# [ASSIGNMENT]
The answer should consist of all the entries, repeated word for word.

# [PROVIDED INFORMATION]
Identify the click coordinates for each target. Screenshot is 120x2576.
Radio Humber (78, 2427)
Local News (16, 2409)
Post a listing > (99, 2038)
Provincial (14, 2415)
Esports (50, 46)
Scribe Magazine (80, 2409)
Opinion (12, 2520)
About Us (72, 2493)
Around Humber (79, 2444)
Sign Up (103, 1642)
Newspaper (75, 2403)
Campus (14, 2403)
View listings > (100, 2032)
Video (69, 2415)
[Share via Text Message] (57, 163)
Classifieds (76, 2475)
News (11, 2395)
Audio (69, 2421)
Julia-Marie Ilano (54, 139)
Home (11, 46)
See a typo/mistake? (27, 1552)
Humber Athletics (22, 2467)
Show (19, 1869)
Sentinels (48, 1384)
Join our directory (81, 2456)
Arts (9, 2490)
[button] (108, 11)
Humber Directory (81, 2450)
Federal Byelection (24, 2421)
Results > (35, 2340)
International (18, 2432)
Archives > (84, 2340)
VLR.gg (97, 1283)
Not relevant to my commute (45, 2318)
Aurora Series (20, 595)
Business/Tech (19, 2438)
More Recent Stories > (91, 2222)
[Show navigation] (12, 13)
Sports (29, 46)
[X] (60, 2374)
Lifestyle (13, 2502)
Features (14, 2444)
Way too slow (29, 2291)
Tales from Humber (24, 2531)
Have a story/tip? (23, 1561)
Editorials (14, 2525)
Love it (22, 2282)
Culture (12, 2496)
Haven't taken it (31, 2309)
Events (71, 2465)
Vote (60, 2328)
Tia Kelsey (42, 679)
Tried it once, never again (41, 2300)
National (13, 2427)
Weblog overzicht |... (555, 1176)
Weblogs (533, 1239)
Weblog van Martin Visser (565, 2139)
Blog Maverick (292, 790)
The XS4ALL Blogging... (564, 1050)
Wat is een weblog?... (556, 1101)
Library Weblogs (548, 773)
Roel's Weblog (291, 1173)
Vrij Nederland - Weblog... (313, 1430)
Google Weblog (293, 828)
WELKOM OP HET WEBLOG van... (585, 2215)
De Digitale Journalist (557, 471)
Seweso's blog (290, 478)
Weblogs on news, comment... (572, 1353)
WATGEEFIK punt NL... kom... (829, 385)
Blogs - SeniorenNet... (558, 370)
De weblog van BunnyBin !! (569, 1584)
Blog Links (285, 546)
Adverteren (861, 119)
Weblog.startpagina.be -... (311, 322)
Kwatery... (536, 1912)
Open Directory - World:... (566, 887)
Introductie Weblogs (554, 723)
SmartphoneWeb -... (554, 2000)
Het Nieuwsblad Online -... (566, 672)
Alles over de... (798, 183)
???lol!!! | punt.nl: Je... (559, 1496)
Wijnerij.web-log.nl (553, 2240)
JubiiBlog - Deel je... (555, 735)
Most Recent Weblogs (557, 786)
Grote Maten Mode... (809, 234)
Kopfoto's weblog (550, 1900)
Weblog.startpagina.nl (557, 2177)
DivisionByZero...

# [YOUR RESPONSE]
Identify the click coordinates for each target. Screenshot is 120x2576.
Radio Humber (78, 2427)
Local News (16, 2409)
Post a listing > (99, 2038)
Provincial (14, 2415)
Esports (50, 46)
Scribe Magazine (80, 2409)
Opinion (12, 2520)
About Us (72, 2493)
Around Humber (79, 2444)
Sign Up (103, 1642)
Newspaper (75, 2403)
Campus (14, 2403)
View listings > (100, 2032)
Video (69, 2415)
[Share via Text Message] (57, 163)
Classifieds (76, 2475)
News (11, 2395)
Audio (69, 2421)
Julia-Marie Ilano (54, 139)
Home (11, 46)
See a typo/mistake? (27, 1552)
Humber Athletics (22, 2467)
Show (19, 1869)
Sentinels (48, 1384)
Join our directory (81, 2456)
Arts (9, 2490)
[button] (108, 11)
Humber Directory (81, 2450)
Federal Byelection (24, 2421)
Results > (35, 2340)
International (18, 2432)
Archives > (84, 2340)
VLR.gg (97, 1283)
Not relevant to my commute (45, 2318)
Aurora Series (20, 595)
Business/Tech (19, 2438)
More Recent Stories > (91, 2222)
[Show navigation] (12, 13)
Sports (29, 46)
[X] (60, 2374)
Lifestyle (13, 2502)
Features (14, 2444)
Way too slow (29, 2291)
Tales from Humber (24, 2531)
Have a story/tip? (23, 1561)
Editorials (14, 2525)
Love it (22, 2282)
Culture (12, 2496)
Haven't taken it (31, 2309)
Events (71, 2465)
Vote (60, 2328)
Tia Kelsey (42, 679)
Tried it once, never again (41, 2300)
National (13, 2427)
Weblog overzicht |... (555, 1176)
Weblogs (533, 1239)
Weblog van Martin Visser (565, 2139)
Blog Maverick (292, 790)
The XS4ALL Blogging... (564, 1050)
Wat is een weblog?... (556, 1101)
Library Weblogs (548, 773)
Roel's Weblog (291, 1173)
Vrij Nederland - Weblog... (313, 1430)
Google Weblog (293, 828)
WELKOM OP HET WEBLOG van... (585, 2215)
De Digitale Journalist (557, 471)
Seweso's blog (290, 478)
Weblogs on news, comment... (572, 1353)
WATGEEFIK punt NL... kom... (829, 385)
Blogs - SeniorenNet... (558, 370)
De weblog van BunnyBin !! (569, 1584)
Blog Links (285, 546)
Adverteren (861, 119)
Weblog.startpagina.be -... (311, 322)
Kwatery... (536, 1912)
Open Directory - World:... (566, 887)
Introductie Weblogs (554, 723)
SmartphoneWeb -... (554, 2000)
Het Nieuwsblad Online -... (566, 672)
Alles over de... (798, 183)
???lol!!! | punt.nl: Je... (559, 1496)
Wijnerij.web-log.nl (553, 2240)
JubiiBlog - Deel je... (555, 735)
Most Recent Weblogs (557, 786)
Grote Maten Mode... (809, 234)
Kopfoto's weblog (550, 1900)
Weblog.startpagina.nl (557, 2177)
DivisionByZero...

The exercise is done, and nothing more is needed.